I do, however, know how heartbreaking it is to watch a child you love grow up. My sister has two beautiful daughters. I am their only aunt - for the most part their only extended family period. I consider being an aunt to be one of the greatest things that's ever happened to me. Being a part of Mirney and Carebear's lives is a wonderful privilege. I watched them play t-ball as little bitty girls; watched them perform in the city's dramatic society. I've gone to band and orchestra concerts, Girl Scout dance recitals, helped to sell cookies and raffle tickets. I've taken them shopping, taken them to get their hair done or to get a makeover. I've taken them to see sandcastles on the beach. They made beautiful additions to my bridal party. I have not been in their lives every day, but I like to think that I have at least been a fixture in their lives.
I was a junior in high school when my oldest niece, Mirney, was born and was pretty much still a child myself. She was a wee tiny little thing at 21 inches yet less than 6 pounds. When Mirney was about 13 months old, my sister brought her family back to Houston and moved in "down the road a piece" from my mother and myself. Carebear was born just nine months later. We were constant babysitters. :-) I have tons of fond memories of throwing them in the air as children, taking them to parks and playing silly games on the living room floor.

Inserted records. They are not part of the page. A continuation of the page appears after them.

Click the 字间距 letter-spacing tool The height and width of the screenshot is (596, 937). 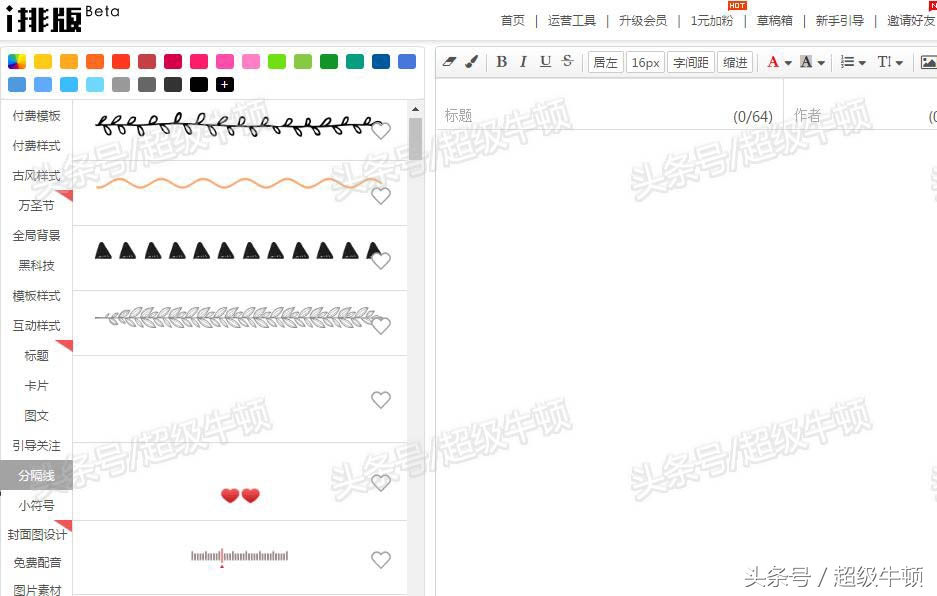(x=690, y=61)
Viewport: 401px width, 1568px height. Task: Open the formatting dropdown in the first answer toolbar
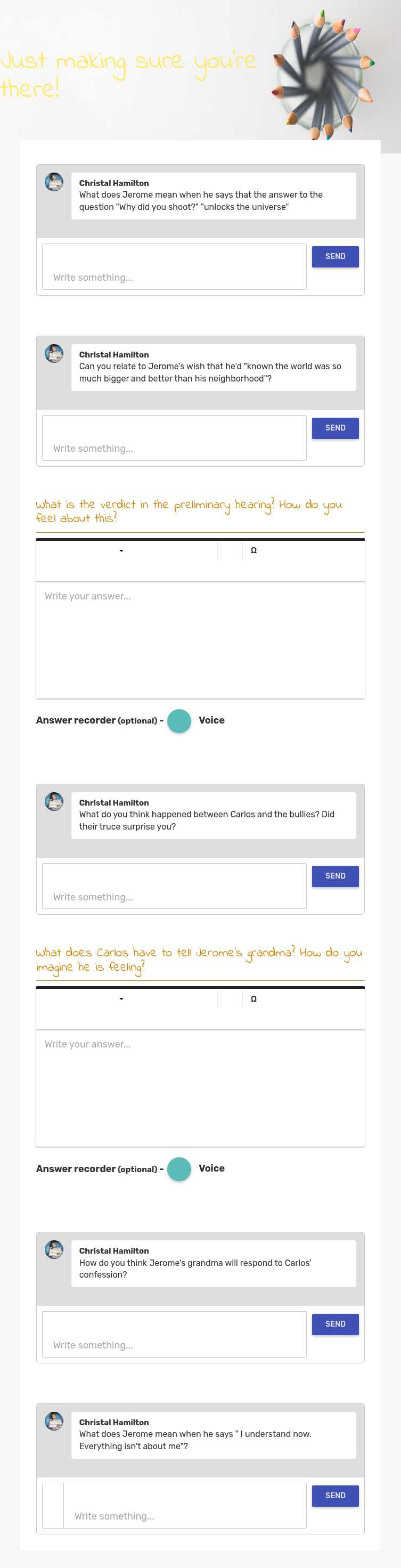click(x=121, y=550)
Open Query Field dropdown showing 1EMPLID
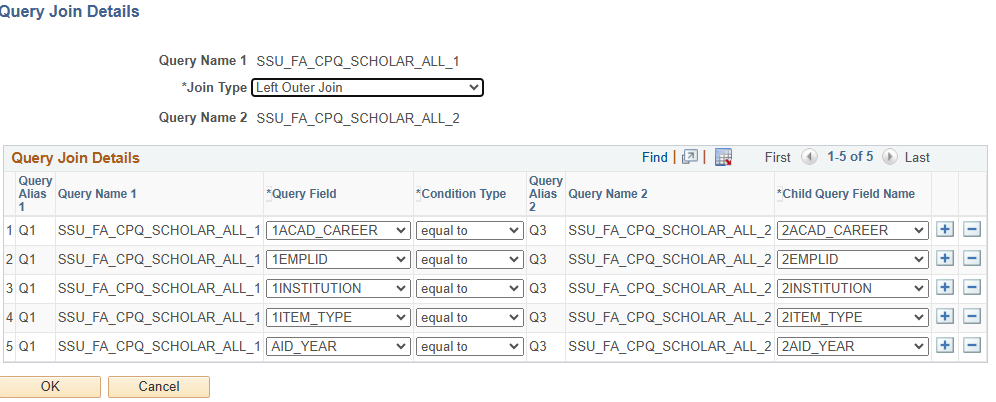 (338, 259)
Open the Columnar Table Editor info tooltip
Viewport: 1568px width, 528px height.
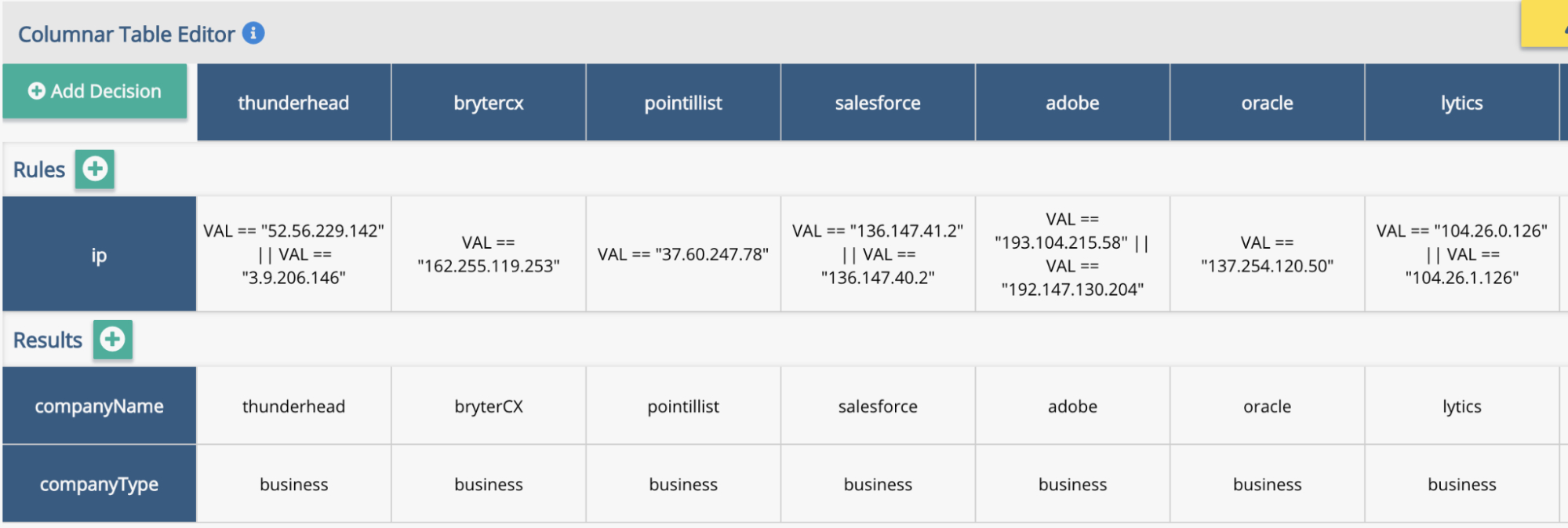253,33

How is any of that heartbreaking? Last Sunday, Mirney turned sixteen. She's still a funny and silly girl (which I TOTALLY love and hope she never outgrows), but she isn't so much into sitting on the floor playing silly games anymore. She doesn't believe the crazy, whacked-out stories I make up anymore. In just a few short years, she will be old enough to vote and will be going off to college and to start her own life. Her baby sister will be just 22 short months behind her. They've gone from being kids I carried on my hip to kids that are taller than I am. From having sweet little rolls of baby fat, to being elegantly thin and statuesque young women. Where'd the time go?
Mirney was a such a TINY baby!
The two most beautiful kids in the world! (I am NOT biased!!)